High performance of contemporary ICs may be achieved using a highly conductive metal, such as copper, as the interconnect metal of the BEOL interconnect structure, which also employs a low dielectric constant (low-k) dielectric material as an interlevel dielectric (ILD) layer or layers. By “low k,” it is meant that the dielectric constant of a particular dielectric material is less than that of silicon dioxide. Typically, the low-k properties of the low-k dielectric material are established by incorporating porosity (e.g. air) into a dielectric material such as silicon dioxide to form a porous dielectric material.
Conventional fabrication of BEOL interconnect structures include forming an ILD layer of, for example, a porous dielectric material overlying a semiconductor substrate. To protect the ILD layer, a cap layer is deposited overlying the ILD layer. The cap layer is typically a layer of non-porous, dense material such as SiON or the like. A hard mask layer is then deposited and patterned overlying the cap layer. Using the patterned hard mask layer as an etch mask, via-holes and metal line trenches are etched through the cap layer into the ILD layer. The via-holes and metal line trenches are then filled with a conductive metal to form the conductive vias and metal lines that form part of the BEOL interconnect structure. Unfortunately, during the etching process prior to the conductive metal fill, undercuts and/or bowing can occur underneath the cap layer along the sidewalls of the ILD layer that define the via-holes and/or metal line trenches because the lateral etch rate of the much denser, non-porous cap layer is typically substantially less (e.g., slower lateral etch rate) than the lateral etch rate of the relatively porous ILD layer. As such, the ILD layer etches more readily in a lateral direction than the cap layer resulting in portions of the cap layer overhanging the sidewalls of the ILD layer. These undercuts and/or bowing conditions can be difficult to fill with a conductive metal and voids can form in the BEOL interconnect structure due to incomplete metal filling of the via-holes and metal line trenches. These voids are undesirable and can create a number of issues including increasing the resistance of the BEOL interconnect structure.

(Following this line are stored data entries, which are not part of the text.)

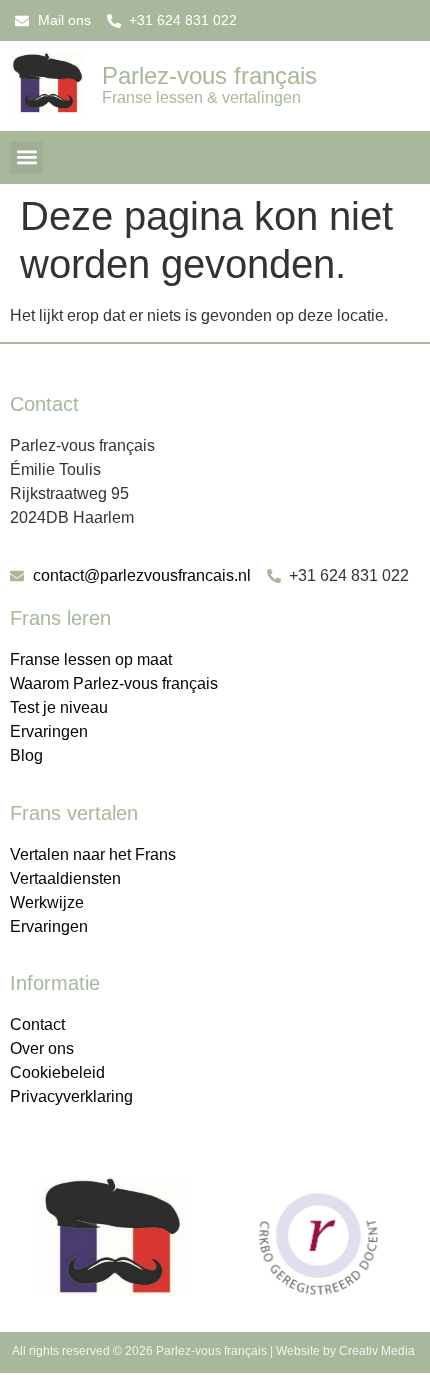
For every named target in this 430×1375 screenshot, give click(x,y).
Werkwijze (47, 902)
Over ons (42, 1048)
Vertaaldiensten (65, 878)
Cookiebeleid (57, 1072)
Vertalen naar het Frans (93, 854)
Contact (37, 1024)
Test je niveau (59, 707)
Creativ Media (378, 1351)
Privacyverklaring (71, 1096)
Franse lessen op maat (91, 659)
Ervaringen (49, 731)
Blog (26, 755)
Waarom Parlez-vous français (114, 683)
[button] (26, 157)
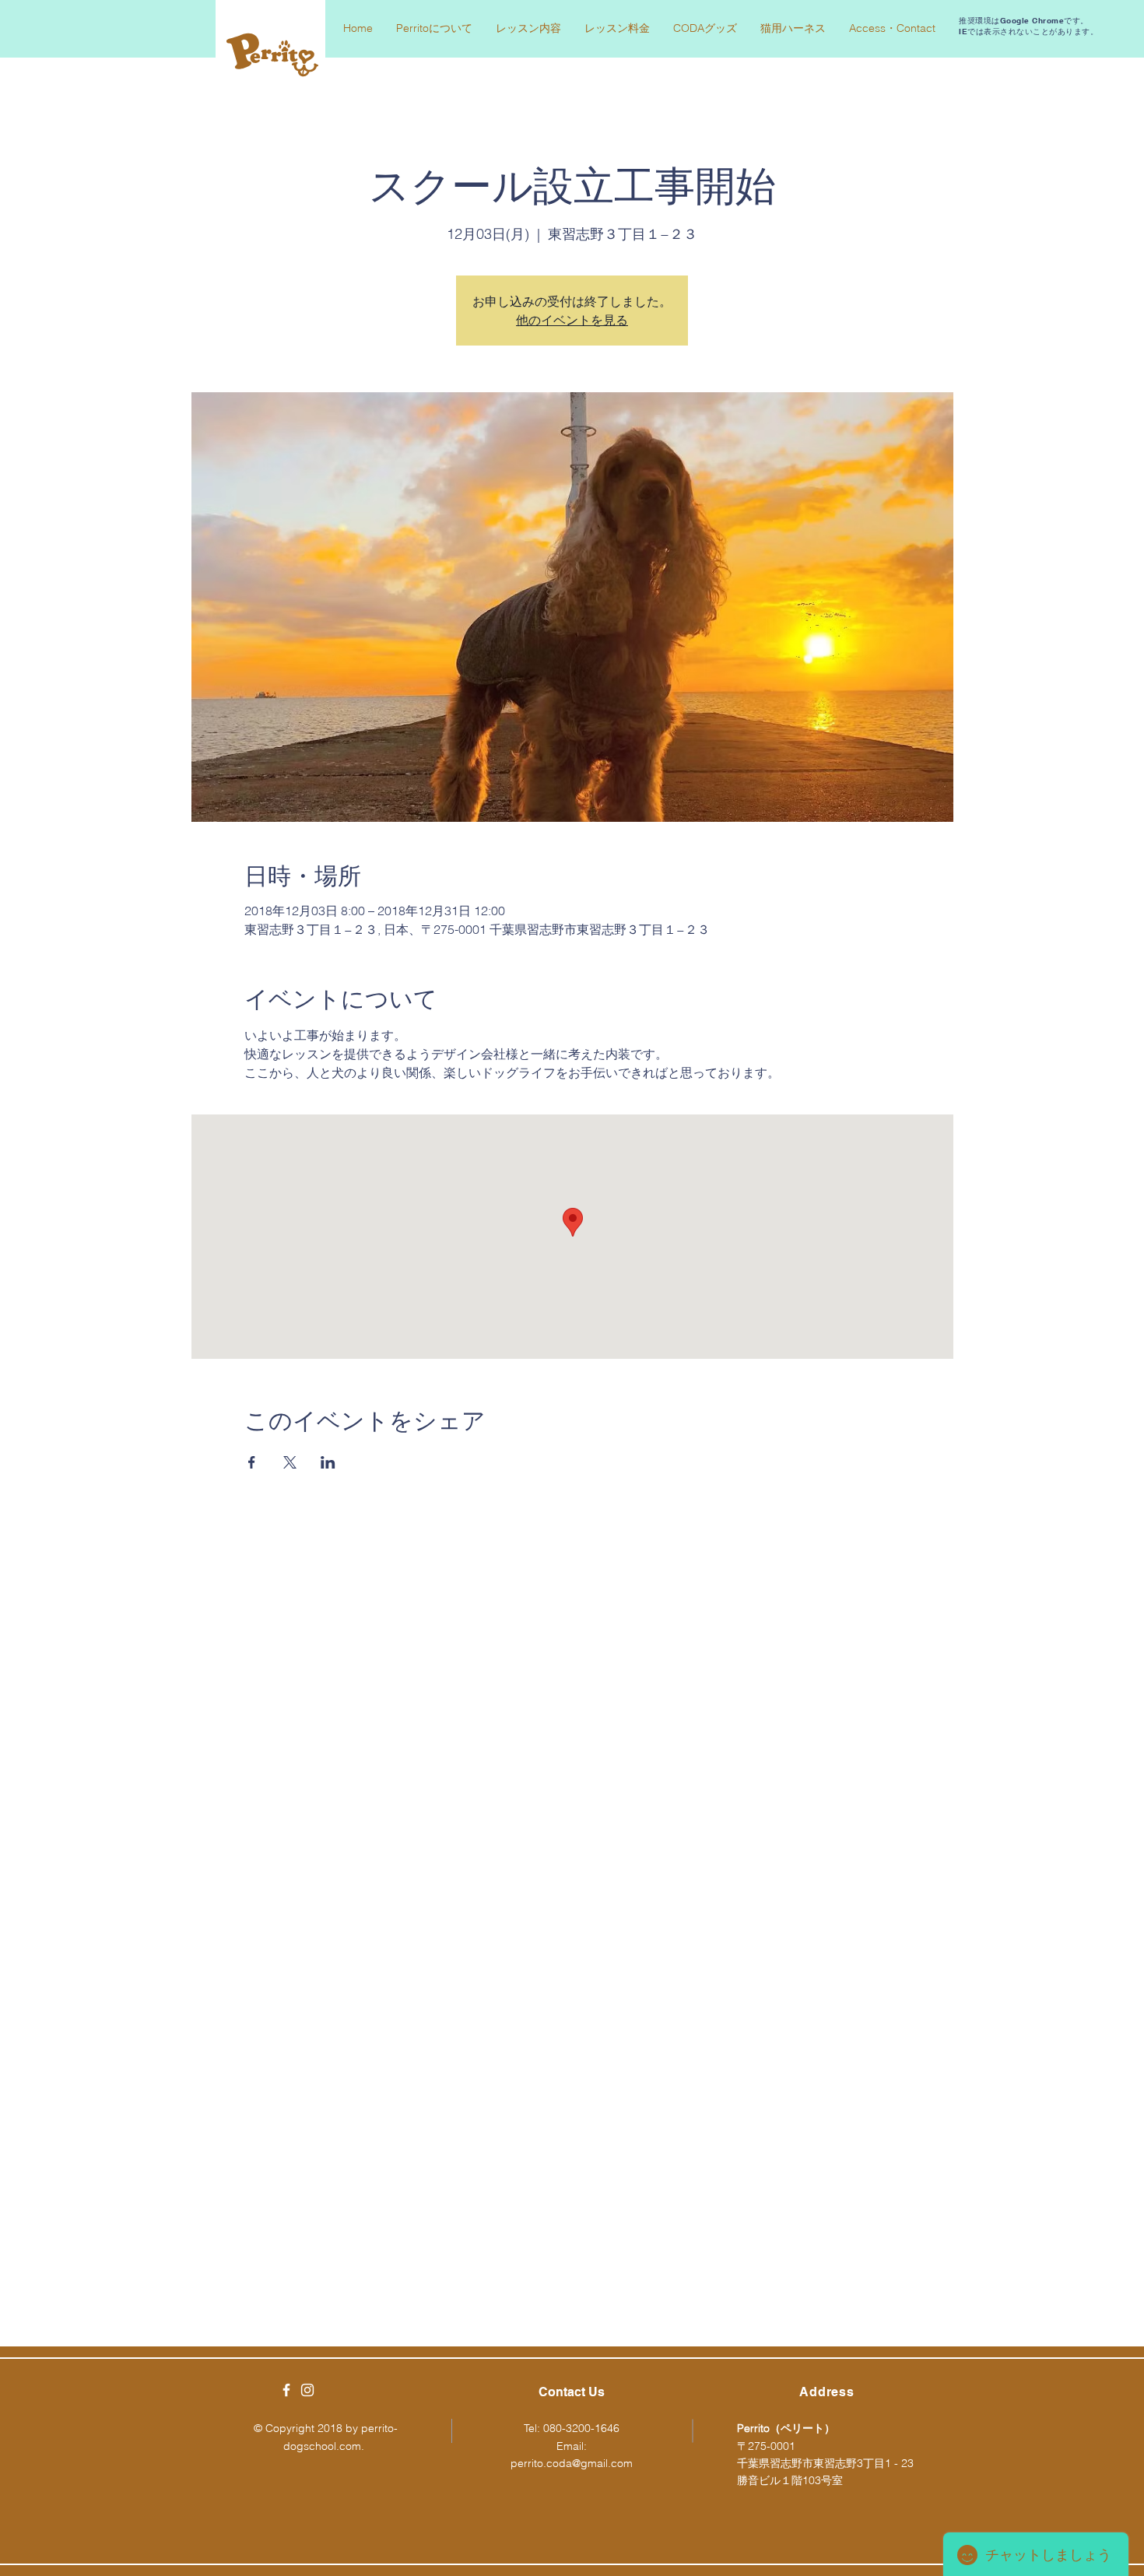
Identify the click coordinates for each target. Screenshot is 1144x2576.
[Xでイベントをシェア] (289, 1462)
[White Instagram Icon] (307, 2390)
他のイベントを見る (572, 320)
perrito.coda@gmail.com (572, 2463)
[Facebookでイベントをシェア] (251, 1462)
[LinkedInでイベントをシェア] (328, 1462)
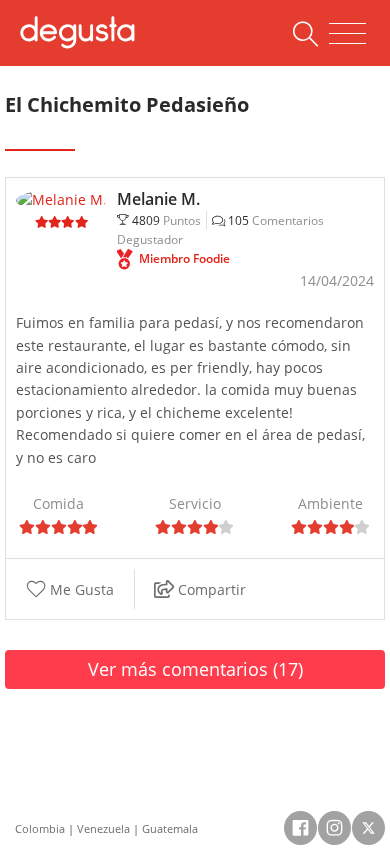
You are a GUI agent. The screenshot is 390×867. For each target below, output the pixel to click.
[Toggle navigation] (347, 34)
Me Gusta (80, 589)
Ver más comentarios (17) (195, 669)
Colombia (40, 828)
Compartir (210, 589)
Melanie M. (158, 199)
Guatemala (170, 828)
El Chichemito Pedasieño (127, 104)
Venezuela (103, 828)
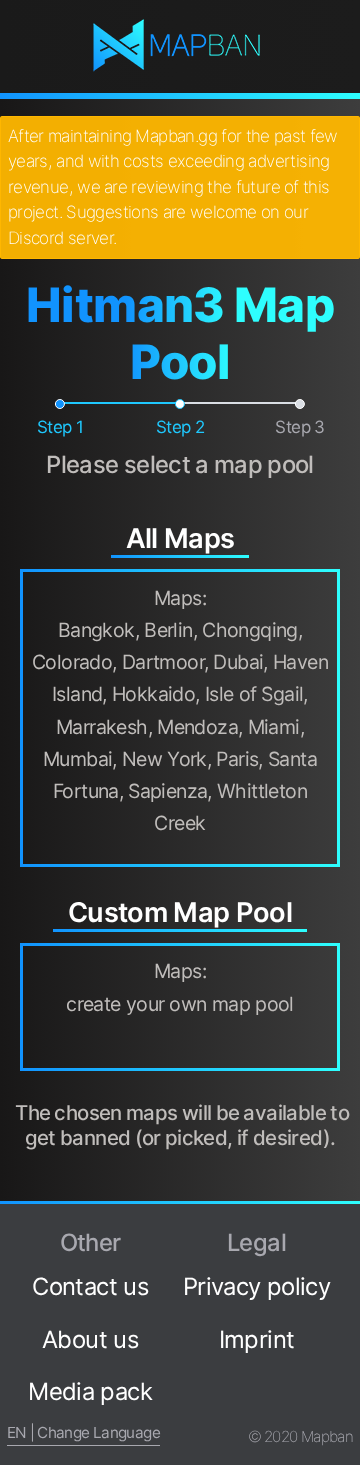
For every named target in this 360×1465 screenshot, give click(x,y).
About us (90, 1339)
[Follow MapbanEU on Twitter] (345, 1267)
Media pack (90, 1391)
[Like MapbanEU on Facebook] (345, 1233)
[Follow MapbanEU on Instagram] (345, 1302)
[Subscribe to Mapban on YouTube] (345, 1370)
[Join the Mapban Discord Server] (345, 1404)
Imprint (257, 1339)
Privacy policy (256, 1286)
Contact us (90, 1286)
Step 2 (180, 427)
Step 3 (299, 427)
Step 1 (60, 427)
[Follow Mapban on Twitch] (345, 1336)
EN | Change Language (83, 1432)
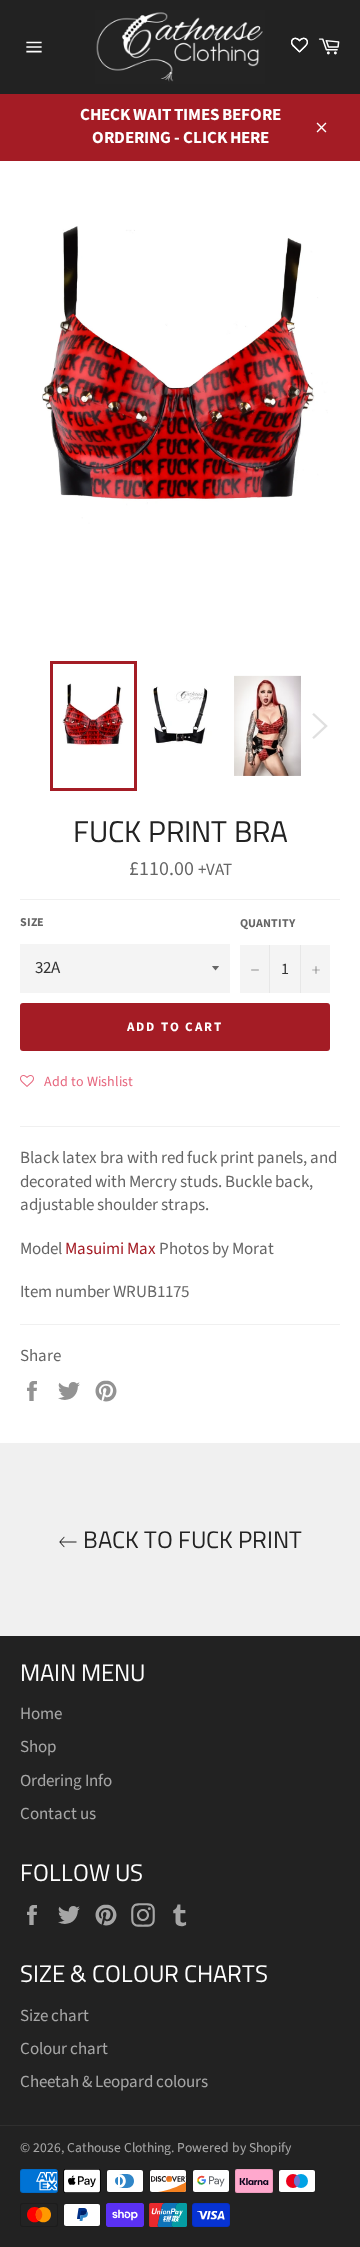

Accordingly, it is desirable to provide methods for fabricating integrated circuits including forming a back-end-of-the-line interconnect structure while reducing, minimizing, or preventing the formation of voids in the interconnect structure. Furthermore, other desirable features and characteristics of the present invention will become apparent from the subsequent detailed description and the appended claims, taken in conjunction with the accompanying drawings and this background.